Znowu mamy czas na porozmawianie, zaplanowanie dnia...

Około 8:30 jesteśmy najedzeni i nagadani. Myjemy zęby, ubieramy się i około 8:40 wychodzimy do przedszkola. Idziemy spacerkiem i choć mamy dwa kroki zajmuje nam to jakieś 15 min, bo przecież wszystko nas intersuje... każdy pies, kamień, śmieciarka....

I tak sobie myślę, że czas, to klucz do szczęścia, to najpiękniejsze, co możemu dać naszemu dziecku...

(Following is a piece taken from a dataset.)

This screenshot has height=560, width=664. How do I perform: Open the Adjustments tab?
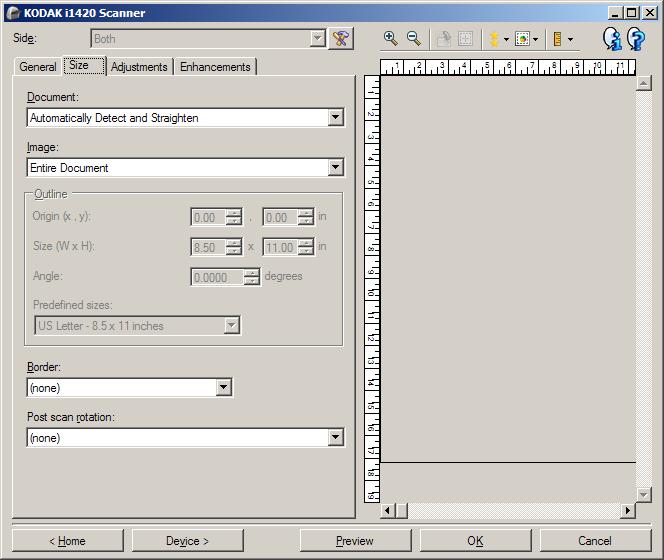click(x=139, y=67)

Tak niewiele - a aż tak dużo!




Pięknego dnia Wam życzę!

Przygotowania do 4-tych urodzin Jana

Czasami sama sobie się dziwie, że aż tak podniecam się urodzinami Jana. Kiedy sąsiedzi zapominają nawet o pierwszych urodzinach swoich dzieci, ja na miesiąc przed urodzinami dopracowuję już każdy szczegół!

Najpierw ustalam z synem tematykę urodzin i tworzymy listę gości. Póżniej szukam inspiracji, kupuję potrzebne do dekoracji i całej oprawy gadżety, wymyślam menu...Tworzę zaproszenia i po nocach spać nie mogę...



Czwartymi urodzinami Jana żyję już od ponad miesiąca. Od miesiąca mam już głowę pełną planów i pomysłów! Od tygodnia przygotowania idą pełną parą! Na party dziecięce indiański tort zamówiony, na imprezę rodzinną będzie samodzielnie tworzony.
Będzie szukanie skarbów na podwórku, będzie indiańskie ognisko ( o ile pogoda pozwoli) i indiańskie tańce...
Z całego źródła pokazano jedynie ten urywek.